La ville natale de Juscelino Kubitschek
Diamantina est aussi la ville où a grandi Juscelino Kubitschek — le président qui a fait sortir Brasília de terre — et la modeste maison où il a vécu est aujourd’hui un petit musée qui raconte son histoire avec plus de chaleur que ne le laisserait supposer la grandeur de son projet ultérieur.
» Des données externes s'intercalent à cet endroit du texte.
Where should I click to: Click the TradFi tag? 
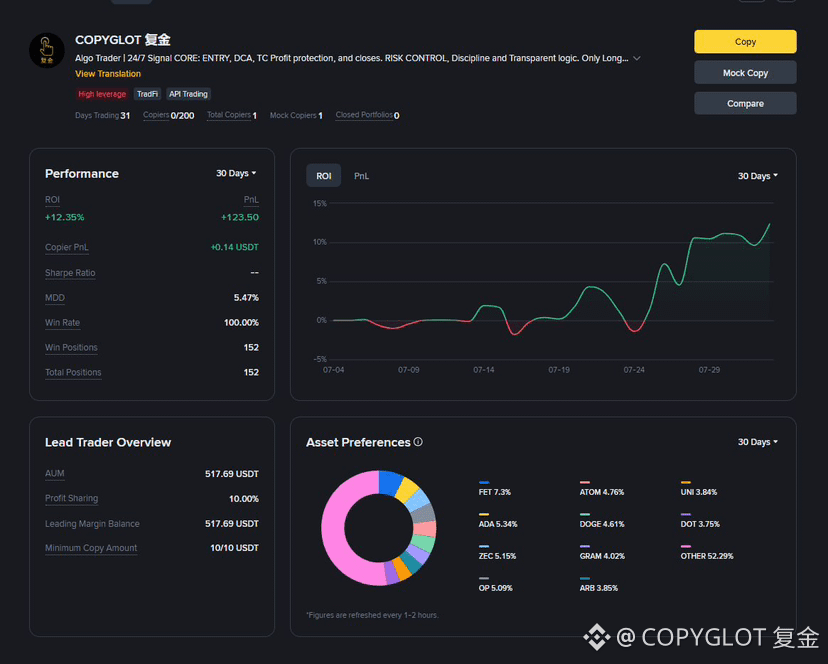coord(147,94)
Marcher dans les mêmes rues escarpées qu’il a connues enfant, devant les mêmes façades d’églises, donne à la visite une étrange qualité télescopique : la ville qui a produit l’homme ayant bâti la cité la plus futuriste du continent est elle-même figée deux siècles dans le passé.
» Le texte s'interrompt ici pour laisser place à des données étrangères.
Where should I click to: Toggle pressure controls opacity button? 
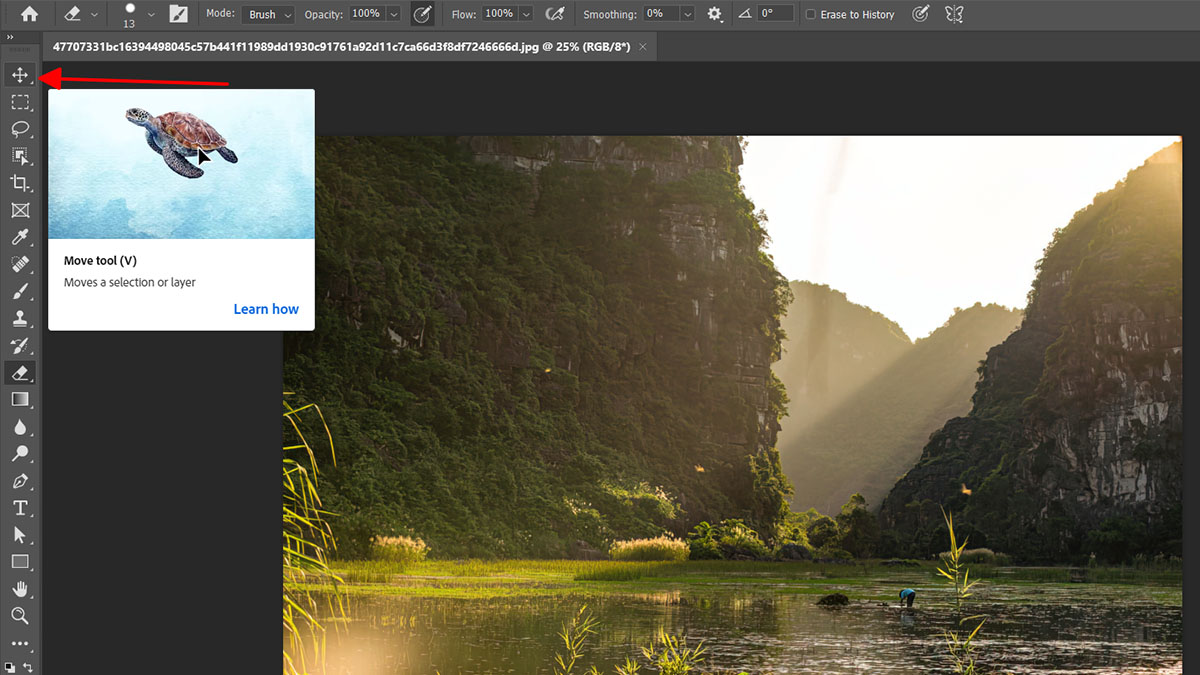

Vesperata et le son des collines
Si vous pouvez caler une visite autour d’une Vesperata — un événement musical propre à Diamantina, où une fanfare de cuivres joue depuis les balcons le long de la Rua da Glória pendant que la rue en contrebas se remplit de bougies et d’auditeurs — faites-le. Nous en avons attrapé une par pur hasard, la musique résonnant sur les façades de pierre d’une façon qui donnait l’impression que la rue entière devenait un seul et même instrument. Ensuite, nous avons mangé dans un petit restaurant servant la version régionale de la comida mineira, plus chargée en viandes fumées et en bœuf séché que la version côtière de la cuisine brésilienne, et nous avons dormi mieux que depuis des semaines.

Quand y aller : D’avril à septembre pour un temps sec et un ciel dégagé au-dessus de la Serra do Espinhaço. Les concerts de Vesperata ont lieu périodiquement tout au long de l’année — vérifiez les programmes locaux avant de partir, car le calendrier n’est pas fixe.